## Problem requirements
Would you transcribe the data word for word?

## Material provided
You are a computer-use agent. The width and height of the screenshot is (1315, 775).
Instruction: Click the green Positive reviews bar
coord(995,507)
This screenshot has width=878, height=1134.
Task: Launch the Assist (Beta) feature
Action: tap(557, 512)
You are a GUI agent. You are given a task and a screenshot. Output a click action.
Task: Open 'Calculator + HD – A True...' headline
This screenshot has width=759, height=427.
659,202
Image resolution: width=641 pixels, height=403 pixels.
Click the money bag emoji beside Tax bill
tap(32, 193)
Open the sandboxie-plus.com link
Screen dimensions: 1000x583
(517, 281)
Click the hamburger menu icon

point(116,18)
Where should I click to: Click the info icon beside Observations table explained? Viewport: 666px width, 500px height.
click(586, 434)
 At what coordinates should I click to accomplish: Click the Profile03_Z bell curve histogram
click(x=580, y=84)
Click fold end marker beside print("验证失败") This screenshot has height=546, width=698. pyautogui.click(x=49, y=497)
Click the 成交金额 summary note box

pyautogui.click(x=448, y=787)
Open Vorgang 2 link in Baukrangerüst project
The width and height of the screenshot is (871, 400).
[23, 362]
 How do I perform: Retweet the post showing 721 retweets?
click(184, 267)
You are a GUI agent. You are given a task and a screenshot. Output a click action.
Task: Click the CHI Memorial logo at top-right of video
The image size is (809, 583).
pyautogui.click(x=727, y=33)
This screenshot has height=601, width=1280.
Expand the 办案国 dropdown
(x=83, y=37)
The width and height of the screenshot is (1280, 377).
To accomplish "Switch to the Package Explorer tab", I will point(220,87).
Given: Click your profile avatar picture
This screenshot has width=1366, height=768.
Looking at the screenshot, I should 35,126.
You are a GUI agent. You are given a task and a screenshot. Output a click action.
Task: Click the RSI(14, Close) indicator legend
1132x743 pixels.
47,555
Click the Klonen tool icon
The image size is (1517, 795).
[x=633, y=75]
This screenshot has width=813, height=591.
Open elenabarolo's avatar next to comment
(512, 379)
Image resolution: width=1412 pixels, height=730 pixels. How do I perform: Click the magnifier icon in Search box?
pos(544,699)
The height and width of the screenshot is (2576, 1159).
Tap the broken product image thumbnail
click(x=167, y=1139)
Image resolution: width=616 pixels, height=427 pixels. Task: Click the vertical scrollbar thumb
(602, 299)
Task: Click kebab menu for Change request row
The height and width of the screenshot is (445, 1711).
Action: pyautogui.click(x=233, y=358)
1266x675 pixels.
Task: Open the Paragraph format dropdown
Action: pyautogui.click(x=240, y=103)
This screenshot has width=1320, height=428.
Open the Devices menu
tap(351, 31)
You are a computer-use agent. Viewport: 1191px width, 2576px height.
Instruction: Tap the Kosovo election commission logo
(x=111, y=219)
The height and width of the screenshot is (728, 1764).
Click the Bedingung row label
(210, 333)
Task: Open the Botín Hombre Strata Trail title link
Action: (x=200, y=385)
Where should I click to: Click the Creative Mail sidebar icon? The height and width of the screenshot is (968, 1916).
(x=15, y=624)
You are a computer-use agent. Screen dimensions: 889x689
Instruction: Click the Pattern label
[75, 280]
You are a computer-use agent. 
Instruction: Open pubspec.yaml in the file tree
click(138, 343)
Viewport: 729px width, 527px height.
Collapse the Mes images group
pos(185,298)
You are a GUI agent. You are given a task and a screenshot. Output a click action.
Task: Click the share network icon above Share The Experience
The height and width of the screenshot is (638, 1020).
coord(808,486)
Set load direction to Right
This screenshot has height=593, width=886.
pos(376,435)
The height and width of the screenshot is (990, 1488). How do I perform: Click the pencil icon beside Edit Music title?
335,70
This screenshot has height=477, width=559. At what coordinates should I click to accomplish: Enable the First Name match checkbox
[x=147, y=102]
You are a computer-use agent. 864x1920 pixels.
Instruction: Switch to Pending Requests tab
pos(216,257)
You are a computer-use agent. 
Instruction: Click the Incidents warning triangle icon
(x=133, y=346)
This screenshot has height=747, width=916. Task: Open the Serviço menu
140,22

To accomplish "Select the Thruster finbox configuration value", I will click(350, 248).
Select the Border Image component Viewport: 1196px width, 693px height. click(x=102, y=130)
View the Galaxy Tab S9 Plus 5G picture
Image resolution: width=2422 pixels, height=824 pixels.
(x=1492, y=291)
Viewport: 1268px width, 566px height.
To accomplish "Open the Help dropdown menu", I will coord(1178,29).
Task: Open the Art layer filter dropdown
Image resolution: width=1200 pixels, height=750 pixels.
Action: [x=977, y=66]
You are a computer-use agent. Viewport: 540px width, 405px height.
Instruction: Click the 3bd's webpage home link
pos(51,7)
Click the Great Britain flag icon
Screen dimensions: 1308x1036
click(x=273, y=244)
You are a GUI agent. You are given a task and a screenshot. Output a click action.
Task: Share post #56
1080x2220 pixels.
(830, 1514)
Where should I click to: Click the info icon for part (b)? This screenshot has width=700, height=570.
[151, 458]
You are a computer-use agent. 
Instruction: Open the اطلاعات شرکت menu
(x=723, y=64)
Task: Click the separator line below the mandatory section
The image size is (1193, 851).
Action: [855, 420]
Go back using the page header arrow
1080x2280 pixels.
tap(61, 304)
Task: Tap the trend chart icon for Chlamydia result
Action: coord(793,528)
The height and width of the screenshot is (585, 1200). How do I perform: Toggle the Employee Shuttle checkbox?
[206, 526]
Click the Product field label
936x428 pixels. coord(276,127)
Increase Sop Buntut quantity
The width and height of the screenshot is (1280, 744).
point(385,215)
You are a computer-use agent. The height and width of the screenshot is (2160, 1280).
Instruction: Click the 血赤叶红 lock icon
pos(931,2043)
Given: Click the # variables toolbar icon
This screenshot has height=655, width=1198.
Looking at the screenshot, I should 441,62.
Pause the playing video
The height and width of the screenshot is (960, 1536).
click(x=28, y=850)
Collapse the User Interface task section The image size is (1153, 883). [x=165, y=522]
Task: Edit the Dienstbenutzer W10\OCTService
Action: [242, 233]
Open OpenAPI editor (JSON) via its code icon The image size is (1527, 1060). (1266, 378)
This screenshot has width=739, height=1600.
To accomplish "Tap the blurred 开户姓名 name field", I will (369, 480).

## Exercise output
You are a computer-use agent. The width and height of the screenshot is (1315, 775).
Instruction: Click the green Positive reviews bar
coord(995,507)
This screenshot has width=878, height=1134.
Task: Launch the Assist (Beta) feature
Action: tap(557, 512)
You are a GUI agent. You are given a task and a screenshot. Output a click action.
Task: Open 'Calculator + HD – A True...' headline
This screenshot has width=759, height=427.
659,202
Image resolution: width=641 pixels, height=403 pixels.
Click the money bag emoji beside Tax bill
tap(32, 193)
Open the sandboxie-plus.com link
Screen dimensions: 1000x583
(517, 281)
Click the hamburger menu icon

point(116,18)
Where should I click to: Click the info icon beside Observations table explained? Viewport: 666px width, 500px height.
click(586, 434)
 At what coordinates should I click to accomplish: Click the Profile03_Z bell curve histogram
click(x=580, y=84)
Click fold end marker beside print("验证失败") This screenshot has height=546, width=698. pyautogui.click(x=49, y=497)
Click the 成交金额 summary note box

pyautogui.click(x=448, y=787)
Open Vorgang 2 link in Baukrangerüst project
The width and height of the screenshot is (871, 400).
[23, 362]
 How do I perform: Retweet the post showing 721 retweets?
click(184, 267)
You are a GUI agent. You are given a task and a screenshot. Output a click action.
Task: Click the CHI Memorial logo at top-right of video
The image size is (809, 583).
pyautogui.click(x=727, y=33)
This screenshot has height=601, width=1280.
Expand the 办案国 dropdown
(x=83, y=37)
The width and height of the screenshot is (1280, 377).
To accomplish "Switch to the Package Explorer tab", I will point(220,87).
Given: Click your profile avatar picture
This screenshot has width=1366, height=768.
Looking at the screenshot, I should 35,126.
You are a GUI agent. You are given a task and a screenshot. Output a click action.
Task: Click the RSI(14, Close) indicator legend
1132x743 pixels.
47,555
Click the Klonen tool icon
The image size is (1517, 795).
[x=633, y=75]
This screenshot has width=813, height=591.
Open elenabarolo's avatar next to comment
(512, 379)
Image resolution: width=1412 pixels, height=730 pixels. How do I perform: Click the magnifier icon in Search box?
pos(544,699)
The height and width of the screenshot is (2576, 1159).
Tap the broken product image thumbnail
click(x=167, y=1139)
Image resolution: width=616 pixels, height=427 pixels. Task: Click the vertical scrollbar thumb
(602, 299)
Task: Click kebab menu for Change request row
The height and width of the screenshot is (445, 1711).
Action: pyautogui.click(x=233, y=358)
1266x675 pixels.
Task: Open the Paragraph format dropdown
Action: pyautogui.click(x=240, y=103)
This screenshot has width=1320, height=428.
Open the Devices menu
tap(351, 31)
You are a computer-use agent. Viewport: 1191px width, 2576px height.
Instruction: Tap the Kosovo election commission logo
(x=111, y=219)
The height and width of the screenshot is (728, 1764).
Click the Bedingung row label
(210, 333)
Task: Open the Botín Hombre Strata Trail title link
Action: (x=200, y=385)
Where should I click to: Click the Creative Mail sidebar icon? The height and width of the screenshot is (968, 1916).
(x=15, y=624)
You are a computer-use agent. Screen dimensions: 889x689
Instruction: Click the Pattern label
[75, 280]
You are a computer-use agent. 
Instruction: Open pubspec.yaml in the file tree
click(138, 343)
Viewport: 729px width, 527px height.
Collapse the Mes images group
pos(185,298)
You are a GUI agent. You are given a task and a screenshot. Output a click action.
Task: Click the share network icon above Share The Experience
The height and width of the screenshot is (638, 1020).
coord(808,486)
Set load direction to Right
This screenshot has height=593, width=886.
pos(376,435)
The height and width of the screenshot is (990, 1488). How do I perform: Click the pencil icon beside Edit Music title?
335,70
This screenshot has height=477, width=559. At what coordinates should I click to accomplish: Enable the First Name match checkbox
[x=147, y=102]
You are a computer-use agent. 864x1920 pixels.
Instruction: Switch to Pending Requests tab
pos(216,257)
You are a computer-use agent. 
Instruction: Click the Incidents warning triangle icon
(x=133, y=346)
This screenshot has height=747, width=916. Task: Open the Serviço menu
140,22

To accomplish "Select the Thruster finbox configuration value", I will click(350, 248).
Select the Border Image component Viewport: 1196px width, 693px height. click(x=102, y=130)
View the Galaxy Tab S9 Plus 5G picture
Image resolution: width=2422 pixels, height=824 pixels.
(x=1492, y=291)
Viewport: 1268px width, 566px height.
To accomplish "Open the Help dropdown menu", I will coord(1178,29).
Task: Open the Art layer filter dropdown
Image resolution: width=1200 pixels, height=750 pixels.
Action: [x=977, y=66]
You are a computer-use agent. Viewport: 540px width, 405px height.
Instruction: Click the 3bd's webpage home link
pos(51,7)
Click the Great Britain flag icon
Screen dimensions: 1308x1036
click(x=273, y=244)
You are a GUI agent. You are given a task and a screenshot. Output a click action.
Task: Share post #56
1080x2220 pixels.
(830, 1514)
Where should I click to: Click the info icon for part (b)? This screenshot has width=700, height=570.
[151, 458]
You are a computer-use agent. 
Instruction: Open the اطلاعات شرکت menu
(x=723, y=64)
Task: Click the separator line below the mandatory section
The image size is (1193, 851).
Action: [855, 420]
Go back using the page header arrow
1080x2280 pixels.
tap(61, 304)
Task: Tap the trend chart icon for Chlamydia result
Action: coord(793,528)
The height and width of the screenshot is (585, 1200). How do I perform: Toggle the Employee Shuttle checkbox?
[206, 526]
Click the Product field label
936x428 pixels. coord(276,127)
Increase Sop Buntut quantity
The width and height of the screenshot is (1280, 744).
point(385,215)
You are a computer-use agent. The height and width of the screenshot is (2160, 1280).
Instruction: Click the 血赤叶红 lock icon
pos(931,2043)
Given: Click the # variables toolbar icon
This screenshot has height=655, width=1198.
Looking at the screenshot, I should 441,62.
Pause the playing video
The height and width of the screenshot is (960, 1536).
click(x=28, y=850)
Collapse the User Interface task section The image size is (1153, 883). [x=165, y=522]
Task: Edit the Dienstbenutzer W10\OCTService
Action: [242, 233]
Open OpenAPI editor (JSON) via its code icon The image size is (1527, 1060). (1266, 378)
This screenshot has width=739, height=1600.
To accomplish "Tap the blurred 开户姓名 name field", I will (369, 480).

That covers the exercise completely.